APL patients were treated with one of three commonly used regimens (Figure 1(a)): North American Intergroup Study C9710 Regimen [4], LoCoco Regimen [5], and SWOG S0535 Regimen [19].

Figure 1.

The first dose of ATO is considered day 1 (d1) of the (a) treatment regimens and 0 h with respect to (b) the sampling time points. (a) Treatment regimens are aligned such that ATO dosing (0.15 mg/kg/day IV) begins on day 1. ATRA dosing is 45 mg/m2/day PO. Gemtuzumab ozogamicin (GO), Daunorubicin, and Cytarabine (Ara C) were administered at a dose of 9 mg/m2 IV, 50 mg/m2 IV, and 200 mg/m2 IV, respectively. Prior to ATO treatment is not to scale. (b) Time points at which each matrix was sampled are indicated by +.

Sample collection

ATO at 0.15 mg/kg, was given intravenously over 2 h. The sampling times for analyses of iAs, Mas, and DMAs are in Figure 1(b). For peripheral blood, 5 ml were drawn from the contralateral arm to ATO infusion, in the heparinized tube at −1 h, at end of infusion 0 h, at 1, 2, 4, 6, and 24 h, and at 4, 8, and 15 d. Additional samples were collected 30 d after the last infusion. The blood tubes were placed on ice, centrifuged at 4 °C for 10 min for plasma separation. The plasma was aliquoted into a plastic tube, frozen at −70 °C, and shipped overnight on dry ice to the University of North Carolina Chapel Hill (UNC). Urine samples (both 24-h urine and spot urine) were collected at 1, and 4 d and 30 d post-treatment (Table 1b). Exfoliated urothelial cells were isolated from 24-h urine and spot urine samples by centrifugation at 450 × g at 4 °C for 10 min. Samples were frozen immediately after collection and stored at −80 °C. The frozen samples of 2–4 patients were batch-shipped on dry ice to UNC for arsenic speciation analysis.

Table 1.

Characteristics of APL patients treated with ATO.
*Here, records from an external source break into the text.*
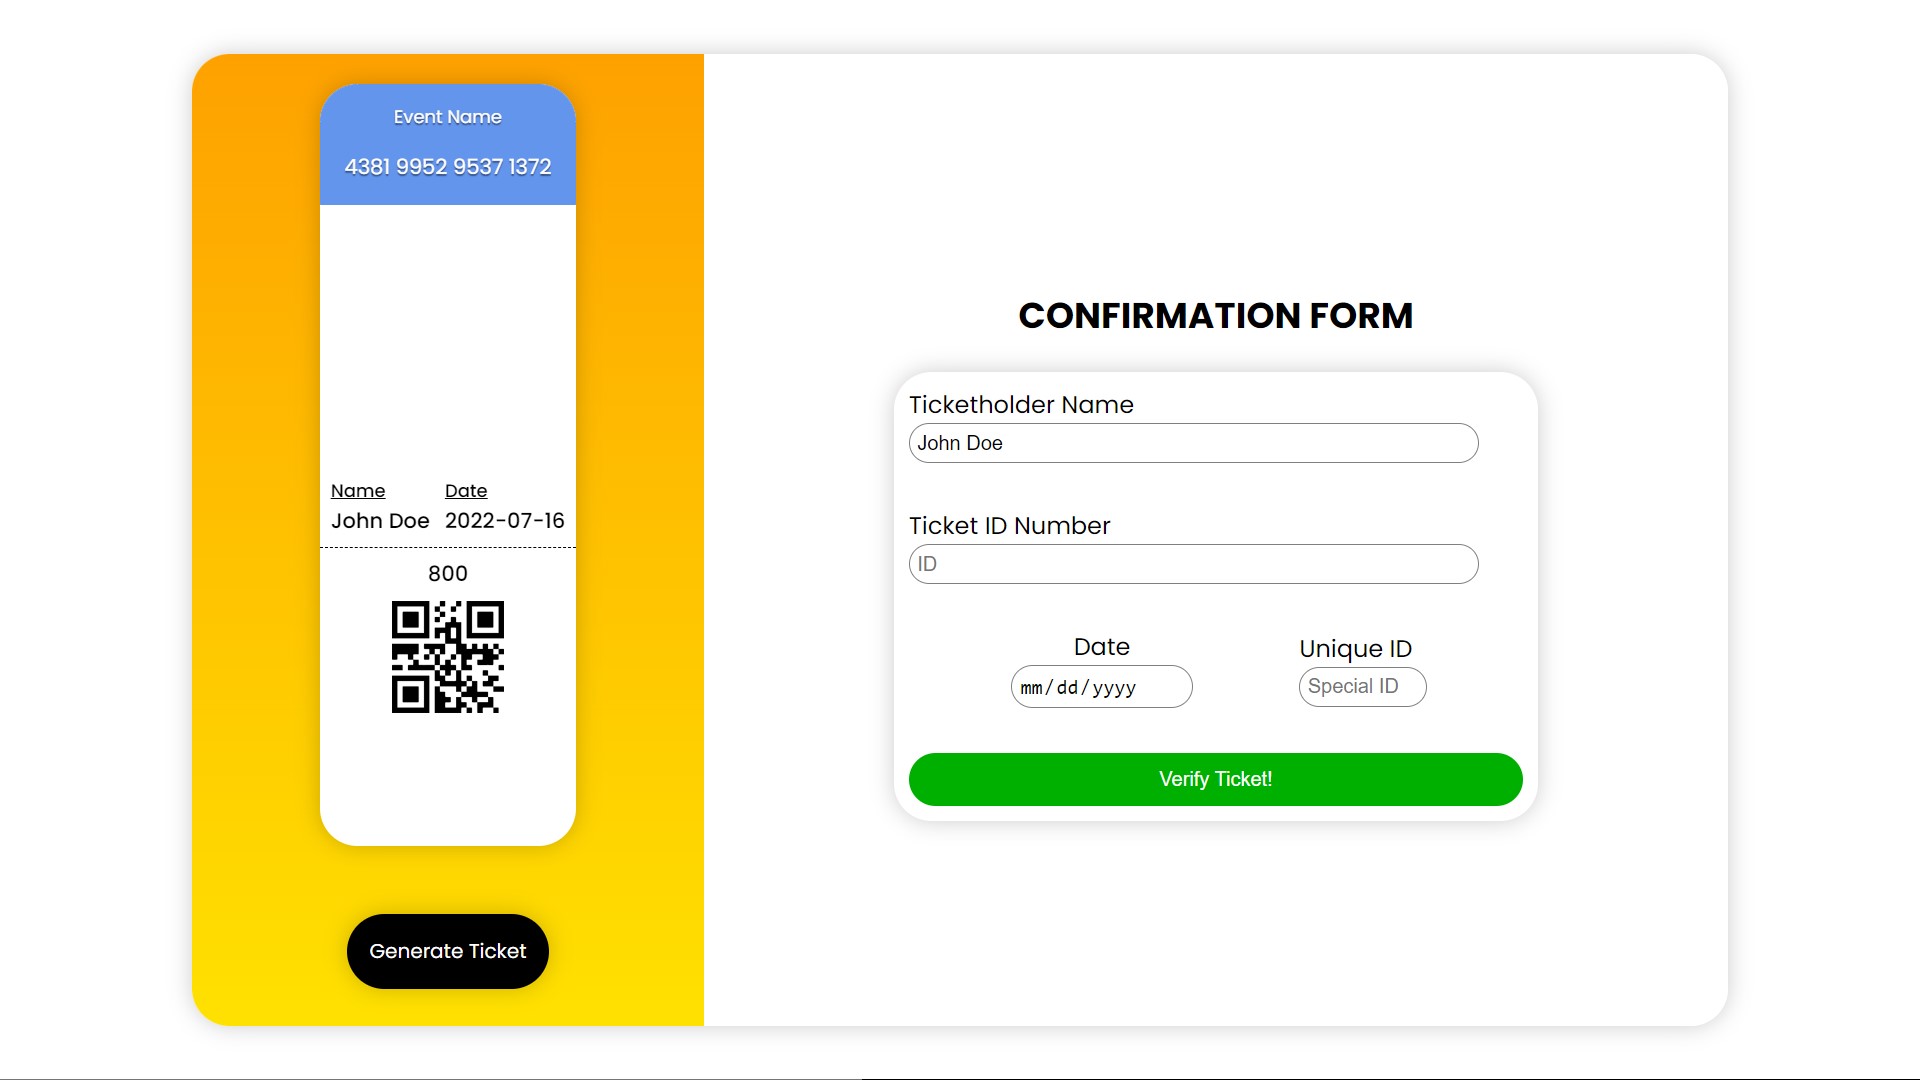Click the blue Event Name header
The width and height of the screenshot is (1920, 1080).
click(x=447, y=117)
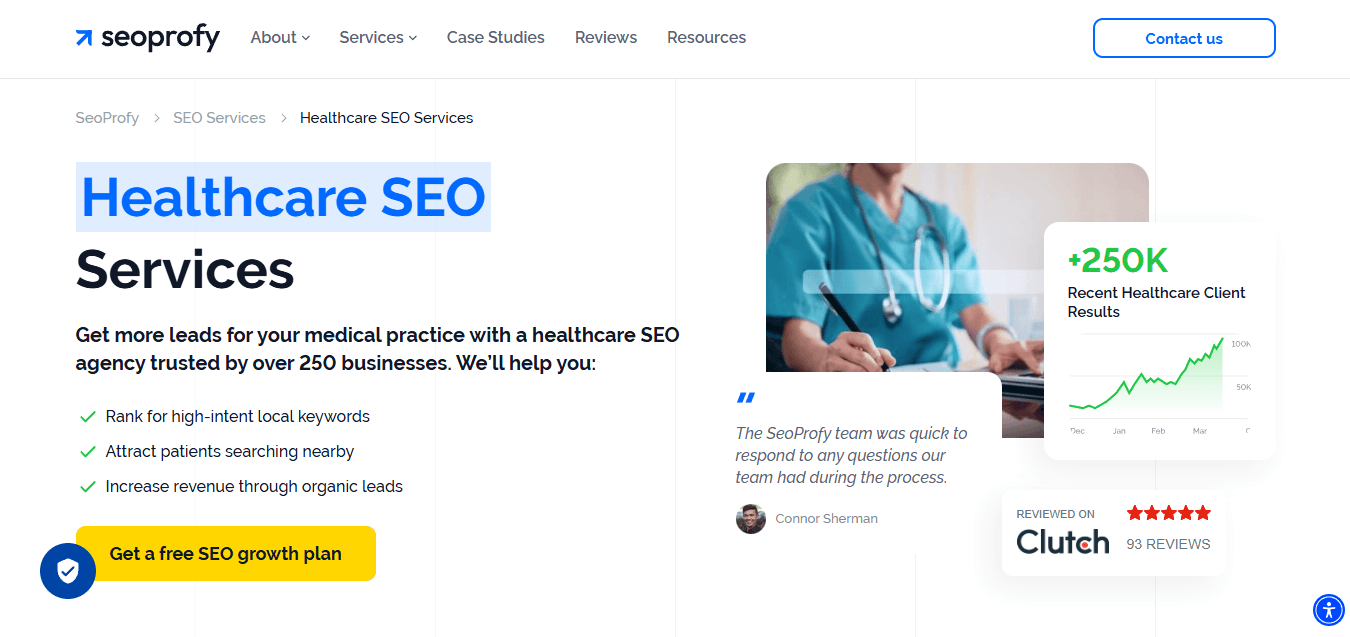The width and height of the screenshot is (1350, 637).
Task: Click the Clutch logo
Action: point(1062,542)
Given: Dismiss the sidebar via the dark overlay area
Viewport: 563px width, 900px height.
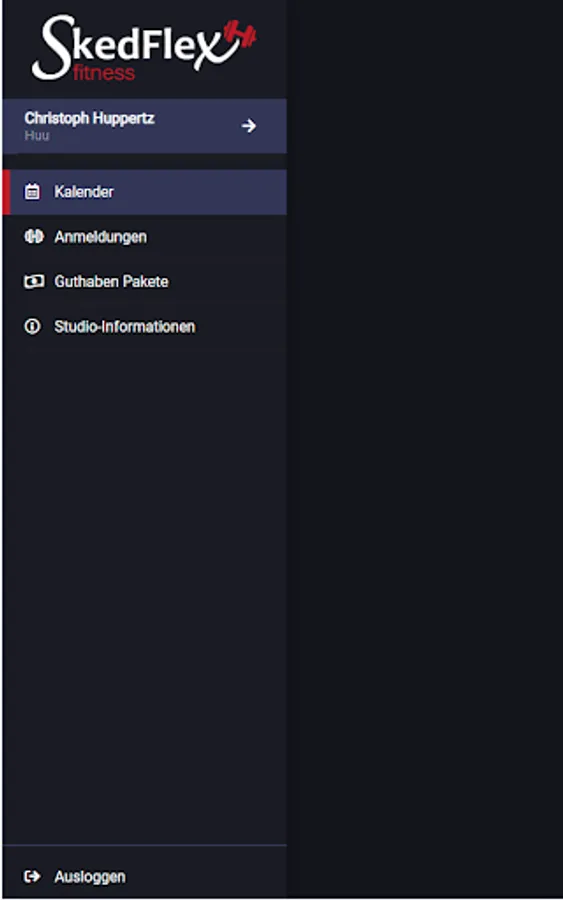Looking at the screenshot, I should point(425,450).
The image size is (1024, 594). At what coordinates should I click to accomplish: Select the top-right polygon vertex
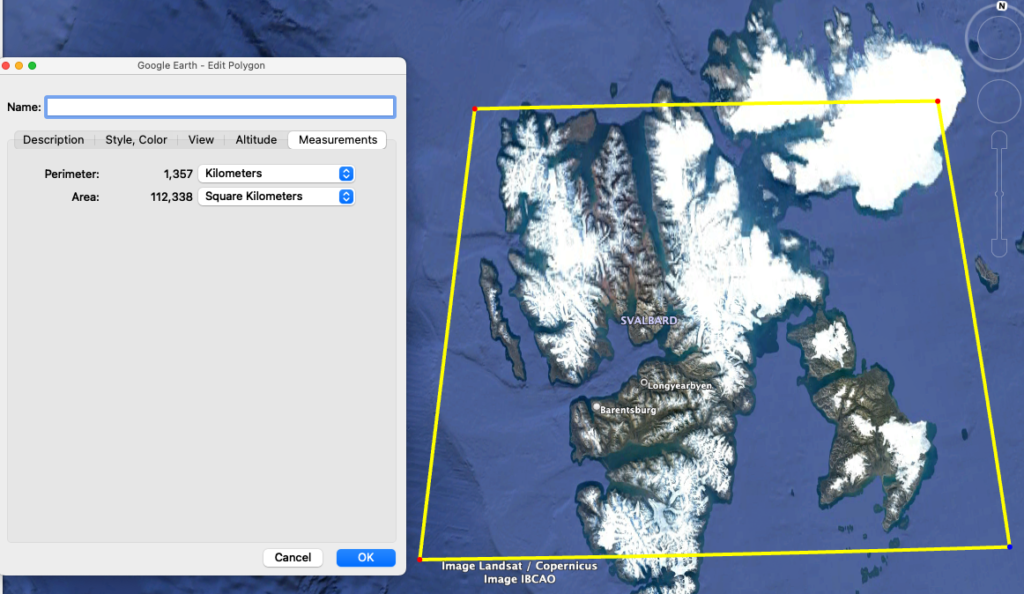click(x=938, y=100)
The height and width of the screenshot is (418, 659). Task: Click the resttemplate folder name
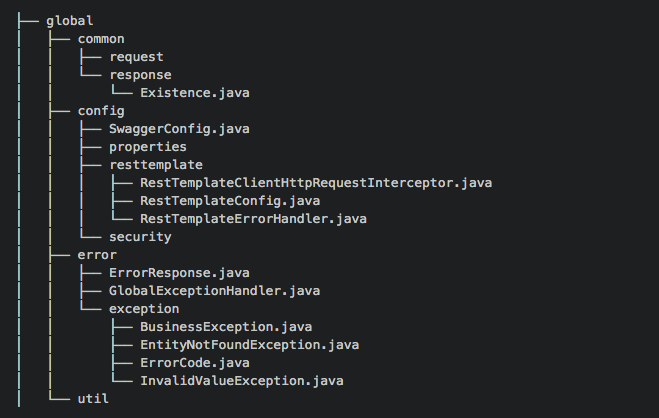[x=156, y=165]
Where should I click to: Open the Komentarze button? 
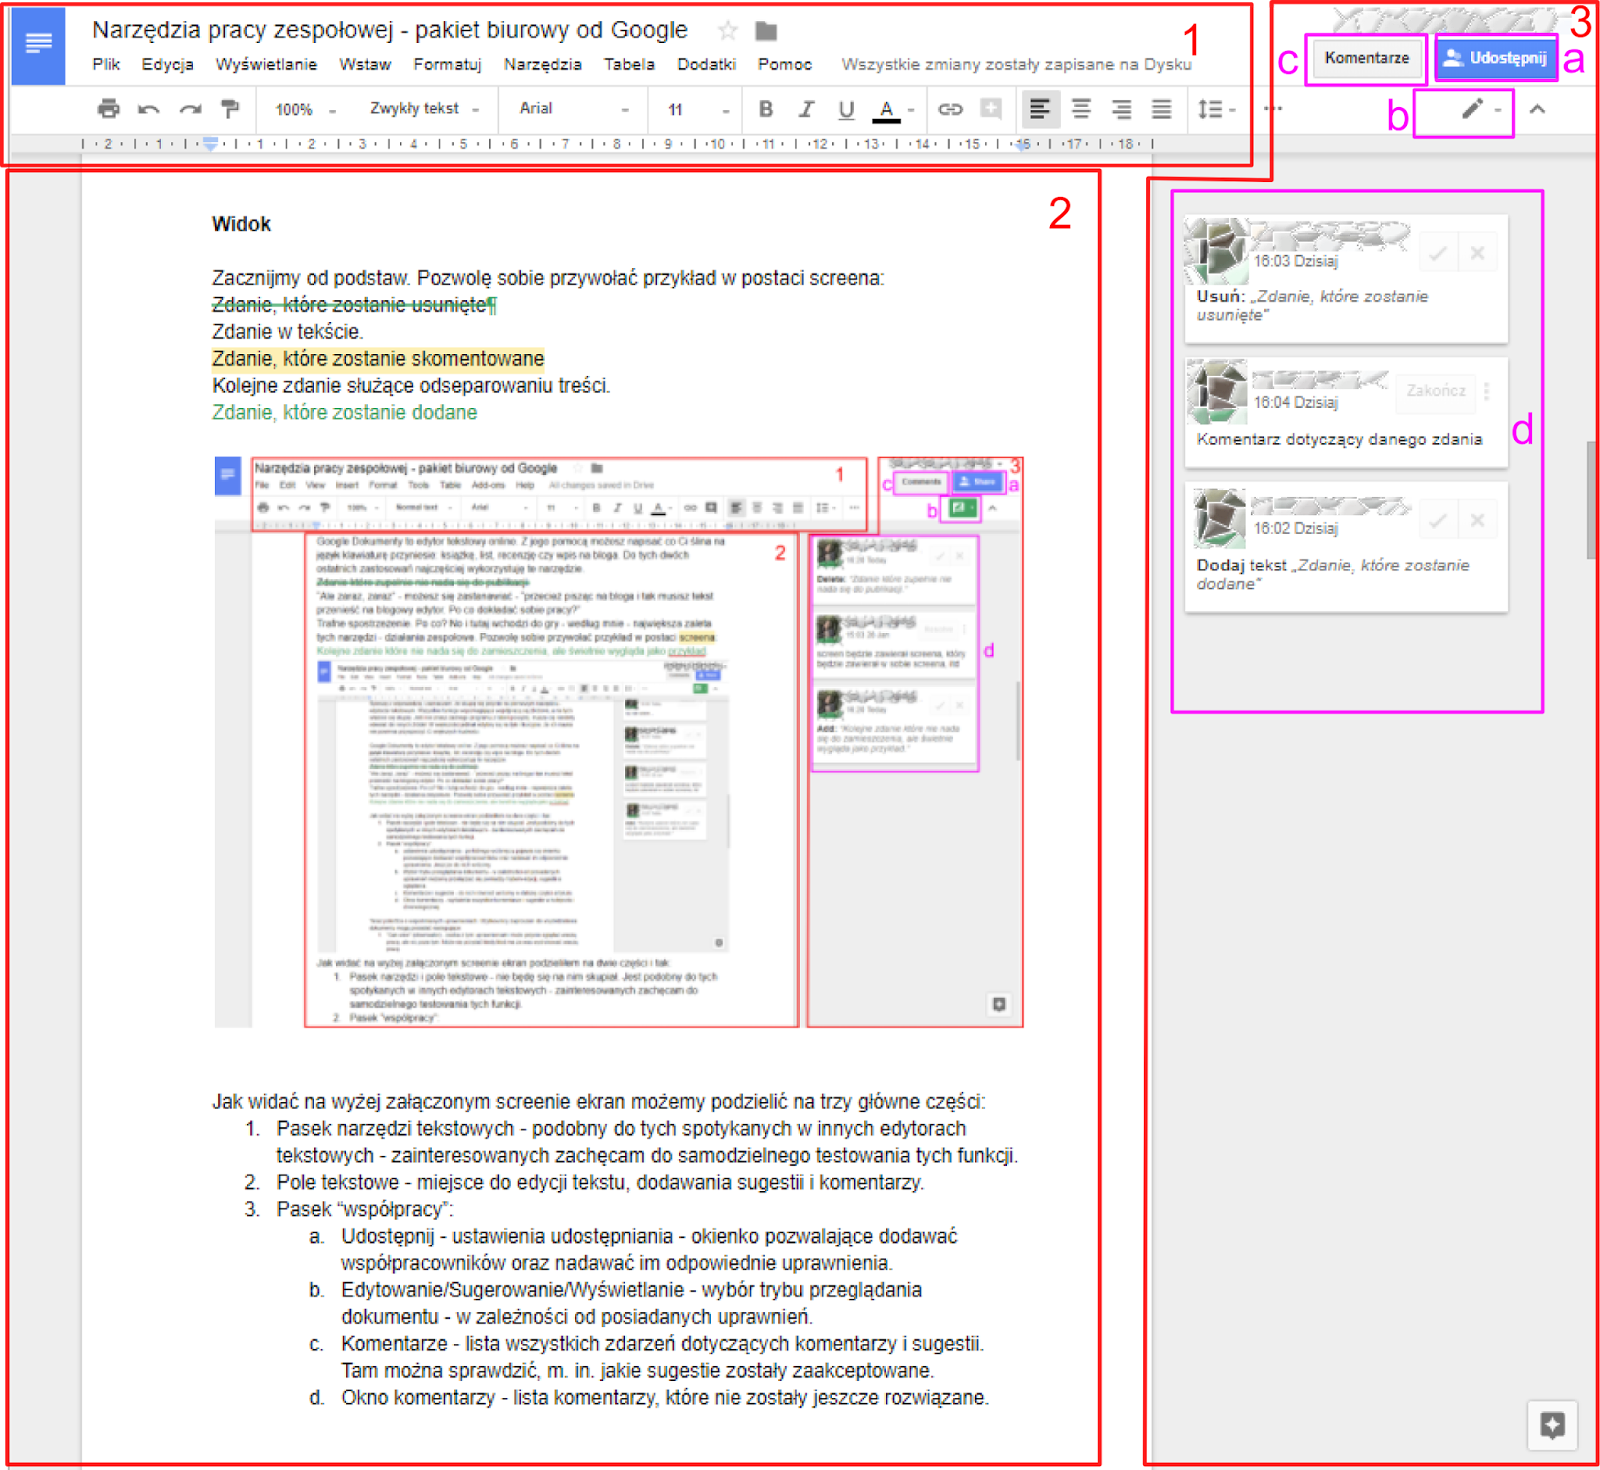1366,58
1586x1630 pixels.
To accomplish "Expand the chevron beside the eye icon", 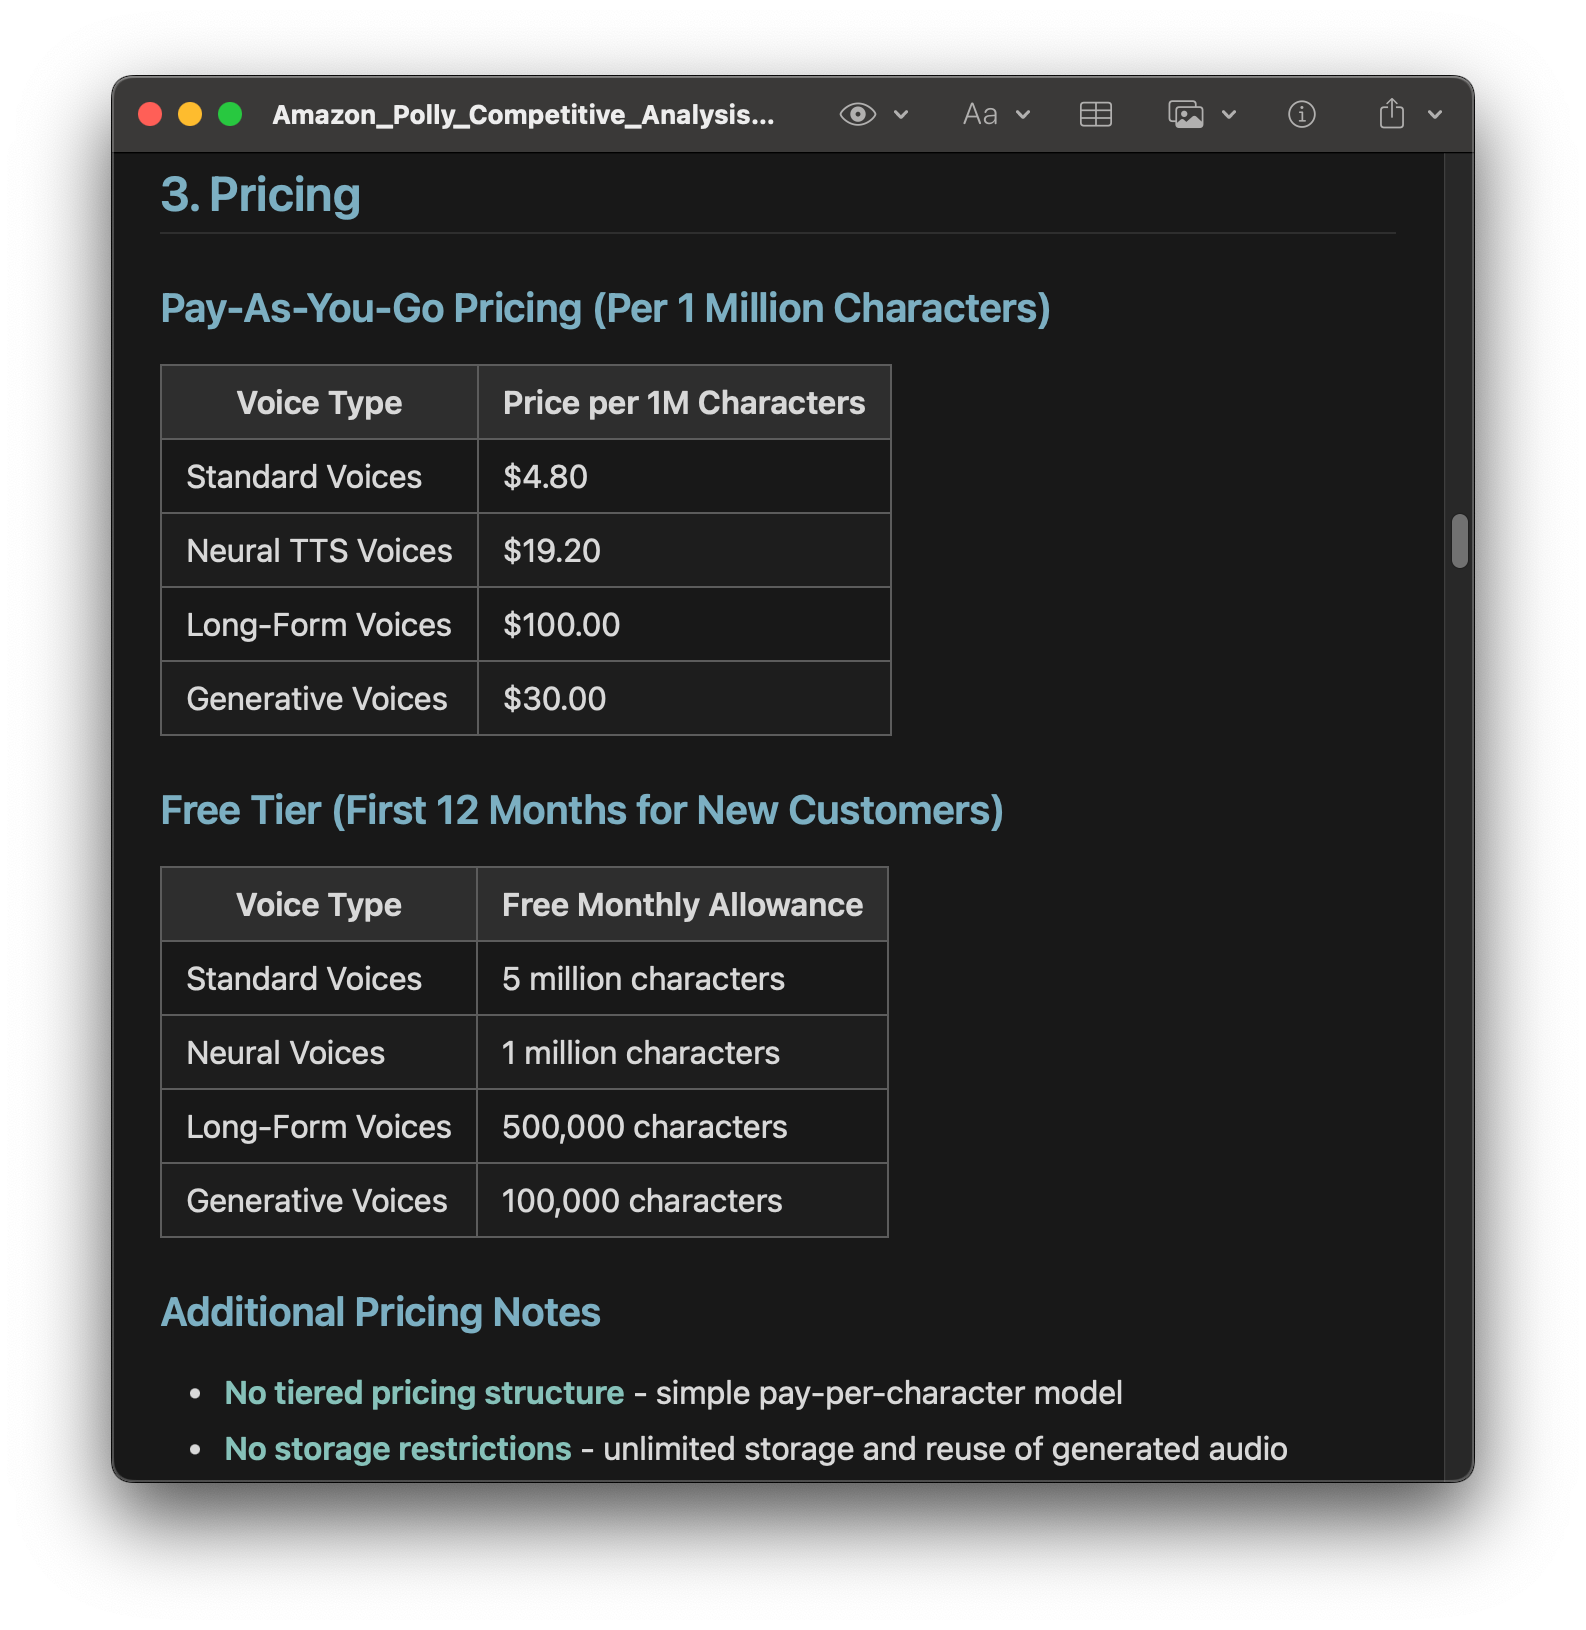I will click(901, 115).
Characteristic (%)	All patients N = 25	Group 1: slow metabolizers N = 13 (52% )	Group 2: fast metabolizers N = 12 (48%)	p-value
Age (years)
Mean (Range)	51 (27, 81)	52 (28, 76)	51 (27, 81)	.89
Body mass index
Mean (Range)	30.1 (21.8, 45.1)	29.2 (21.8, 40.0)	31.1 (25.2, 45.1)	.5
Sex
Male	14 (56.0%)	9 (69.2%)	5 (41.7%)	.24
Female	11 (44.0%)	4 (30.8%)	7 (58.3%)
APL risk level
High risk	5 (20.0%)	4 (30.8%)	1 (8.3%)	.32
Low/intermediate	20 (80.0%)	9 (69.2%)	11 (91.7%)
Race
Caucasian	12 (48.0%)	7 (53.8%)	5 (41.7%)	.12
Hispanic	3 (12.0%)	1 (7.7%)	2 (16.7%)
African American	6 (24.0%)	5 (38.5%)	1 (8.3%)
Asian	2 (8.0%)	0 (0%)	2 (16.7%)
Other	2 (8.0%)	0 (0%)	2 (16.7%)
Smoking
Current	7 (28.0%)	7 (53.8%)	1 (8.2%)	.03
Former/Never	16 (64.0%)	6 (46.2%)	11 (91.7%)
Alcohol use
Any	5 (20.0%)	4 (30.8%)	1 (8.3%)	.32
Never	20 (80.0%)	9 (69.2%)	11 (91.7%)

t-test was conducted for continuous variables. Fisher’s exact test or Chi-square test was conducted for categorical variables.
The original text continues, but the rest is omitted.